Here are some people working to make those choices clear:
The Web has kept lawyers busy trying to keep pace on everything from copyright law (thanks, Napster) to social slander, but this is definitely life-or-death stakes. Whose fault is it when a driverless car results in a fatality?
Bryant Walker Smith, a fellow at the Stanford Center for Internet and Society at Stanford Law School, discusses this subject in his blog regularly. He’s also taught a seminar called Technology Law: Law of the Newly Possible (LAWS 680) at the South Carolina School of Law, which “examines how law responds to, incorporates, and affects innovation” to bring law students into the discussion.
Tesla’s recently released “Autopilot” upgrade is perhaps poorly named – as it’s not meant to serve as an alternative to driver control, but merely an assist. Some close calls were shared via YouTube, indicating drivers may not be ready for this tech advance.
That may be why Google took drivers out of the equation with its self-driving Lexus, “after tests showed that human drivers weren’t trustworthy enough to be co-pilots to Google’s software.” The company is building redundancies into its design instead.
Toyota, meanwhile, plans to spend $50 million dollars over the next five years, “to work on artificial intelligence and autonomous driving technology” in collaboration with Stanford and MIT.
This is a noteworthy development given that, according to Wired, “A year ago, its deputy chief safety technology officer publicly rejected the idea, saying ‘Toyota’s main objective is safety, so it will not be developing a driverless car.'”
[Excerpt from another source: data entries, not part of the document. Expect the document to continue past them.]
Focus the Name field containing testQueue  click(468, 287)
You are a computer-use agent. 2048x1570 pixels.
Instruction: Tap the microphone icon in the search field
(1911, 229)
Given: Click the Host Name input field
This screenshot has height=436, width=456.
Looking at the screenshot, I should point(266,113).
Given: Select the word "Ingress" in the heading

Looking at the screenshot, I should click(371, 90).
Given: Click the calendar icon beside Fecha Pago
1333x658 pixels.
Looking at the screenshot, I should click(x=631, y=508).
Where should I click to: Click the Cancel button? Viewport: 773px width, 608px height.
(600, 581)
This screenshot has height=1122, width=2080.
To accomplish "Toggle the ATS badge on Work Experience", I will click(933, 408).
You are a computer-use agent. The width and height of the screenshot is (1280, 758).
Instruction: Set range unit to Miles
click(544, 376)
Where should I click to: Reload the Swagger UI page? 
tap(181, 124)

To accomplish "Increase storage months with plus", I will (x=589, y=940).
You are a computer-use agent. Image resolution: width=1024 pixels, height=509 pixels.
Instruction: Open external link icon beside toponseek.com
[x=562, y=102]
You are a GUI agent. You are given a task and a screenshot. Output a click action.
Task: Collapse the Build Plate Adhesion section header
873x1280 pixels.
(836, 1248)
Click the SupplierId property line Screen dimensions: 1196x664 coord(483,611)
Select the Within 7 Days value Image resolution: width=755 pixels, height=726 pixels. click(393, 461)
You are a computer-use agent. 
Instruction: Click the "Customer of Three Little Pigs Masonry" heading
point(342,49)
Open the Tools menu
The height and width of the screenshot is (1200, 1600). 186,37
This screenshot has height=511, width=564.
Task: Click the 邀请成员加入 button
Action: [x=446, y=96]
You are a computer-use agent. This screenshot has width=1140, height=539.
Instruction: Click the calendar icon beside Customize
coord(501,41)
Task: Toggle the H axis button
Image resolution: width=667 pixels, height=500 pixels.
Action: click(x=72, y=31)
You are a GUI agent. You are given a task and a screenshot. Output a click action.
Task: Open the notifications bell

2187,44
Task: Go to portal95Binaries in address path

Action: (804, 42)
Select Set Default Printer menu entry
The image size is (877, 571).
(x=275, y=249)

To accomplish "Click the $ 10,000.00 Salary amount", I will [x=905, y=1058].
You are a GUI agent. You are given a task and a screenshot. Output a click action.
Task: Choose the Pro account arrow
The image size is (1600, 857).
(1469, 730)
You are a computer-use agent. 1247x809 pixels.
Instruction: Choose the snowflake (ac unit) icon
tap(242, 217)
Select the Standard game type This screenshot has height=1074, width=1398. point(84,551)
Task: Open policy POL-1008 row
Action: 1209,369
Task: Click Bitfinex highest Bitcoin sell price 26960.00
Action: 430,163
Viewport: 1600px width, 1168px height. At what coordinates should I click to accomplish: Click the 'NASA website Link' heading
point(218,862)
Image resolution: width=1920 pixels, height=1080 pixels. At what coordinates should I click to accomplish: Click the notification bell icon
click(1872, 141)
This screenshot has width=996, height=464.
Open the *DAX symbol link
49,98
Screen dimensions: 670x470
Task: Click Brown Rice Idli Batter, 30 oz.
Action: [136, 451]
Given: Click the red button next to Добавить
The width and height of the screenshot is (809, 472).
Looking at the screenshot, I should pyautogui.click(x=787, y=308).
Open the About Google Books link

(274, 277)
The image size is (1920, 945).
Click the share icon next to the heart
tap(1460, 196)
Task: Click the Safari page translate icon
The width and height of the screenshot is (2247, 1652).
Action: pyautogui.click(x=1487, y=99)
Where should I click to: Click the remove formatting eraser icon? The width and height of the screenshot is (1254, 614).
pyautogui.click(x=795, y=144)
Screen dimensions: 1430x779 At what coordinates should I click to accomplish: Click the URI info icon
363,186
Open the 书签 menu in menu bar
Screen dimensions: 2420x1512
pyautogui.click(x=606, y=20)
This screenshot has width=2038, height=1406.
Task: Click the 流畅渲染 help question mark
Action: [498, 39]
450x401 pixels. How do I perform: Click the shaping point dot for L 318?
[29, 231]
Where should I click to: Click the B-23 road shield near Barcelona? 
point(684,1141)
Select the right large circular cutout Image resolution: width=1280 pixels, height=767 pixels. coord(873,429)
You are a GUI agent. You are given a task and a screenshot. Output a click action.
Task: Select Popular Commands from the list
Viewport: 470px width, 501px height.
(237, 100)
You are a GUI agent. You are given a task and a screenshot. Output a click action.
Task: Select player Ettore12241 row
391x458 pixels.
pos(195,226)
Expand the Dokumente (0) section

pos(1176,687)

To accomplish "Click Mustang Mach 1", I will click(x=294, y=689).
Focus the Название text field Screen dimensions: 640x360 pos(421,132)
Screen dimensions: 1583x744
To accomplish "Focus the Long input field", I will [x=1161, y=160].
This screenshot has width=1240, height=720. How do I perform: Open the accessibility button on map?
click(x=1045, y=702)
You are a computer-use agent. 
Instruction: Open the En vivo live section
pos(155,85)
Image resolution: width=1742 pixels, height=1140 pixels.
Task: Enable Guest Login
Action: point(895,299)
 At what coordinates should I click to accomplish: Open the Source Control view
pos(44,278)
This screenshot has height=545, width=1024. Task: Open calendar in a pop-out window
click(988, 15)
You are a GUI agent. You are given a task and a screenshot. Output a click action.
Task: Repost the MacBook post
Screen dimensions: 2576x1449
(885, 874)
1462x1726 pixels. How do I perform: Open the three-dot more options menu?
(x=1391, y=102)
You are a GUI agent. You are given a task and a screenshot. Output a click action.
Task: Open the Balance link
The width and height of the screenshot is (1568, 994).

Perhaps with Nissan, Mercedes, Audi and Volvo all in the race to build self-driving cars, Toyota feels compelled. Although, they’ve stated their focus is “‘advanced architectures’ that will let cars perceive, understand, and interpret their surroundings” – led by their MIT contingent – while Stanford will handle “computer vision and machine learning.” So they’re playing it cautious.
Machine learning experts
Machine learning is indeed the most important piece of the puzzle – but is it sufficient? In a video preview for online university Udacity’s Intro to Machine Learning class, Course Developer Katie Malone explains, “Machine learning is all about learning from examples.”
But how many examples does it take to teach a car how to react to the many scenarios that can come its way? Sebastian Thrun, instructor at Udacity, speaks to the challenges of desert terrain – which is full of ruts and bumps. Drive too fast, and you might flip your car right over.
“So one thing we trained the car to do is to really slow down at the appropriate time,” Thrun notes. “We did this by us demonstrating in the car how we drive, and it would just emulate us…. We spent thousands of miles every day in the desert, and it took quite a while to make the car really smart.”
Thousands of miles – and that’s just to accomplish one task!
One task that was very clearly defined, with no ambiguous questions in the mix.
Machine learning is dependent on human teaching
Of course, machine learning for such high-stakes scenarios will require some sort of 3D interactive technology in the mix – since practice dodging actual people would open an entirely separate ethical argument. But we’re back to the same question: What IS the response we want learned?
According to Jean-Francois Bonnefon of France’s Toulouse School of Economics, beyond the hypothetical, consumers aren’t ready to play God if they themselves are in the driver’s seat. But the need for a consensus will intensify as AI and machine learning advances pave the way to any number of autonomous devices in the next 3-5 years.
Bonnefon’s team says, “[E]ven though there is no right or wrong answer to these questions, public opinion will play a strong role in how, or even whether, self-driving cars become widely accepted.” And one thing we’ve come to understand in the Digital Age: Public opinion is all over the map.
It may be, in the end, that the only autonomy we really want is our own. Can machine learning teach devices to be morally conscious? Sure. But only after WE’VE decided what that means.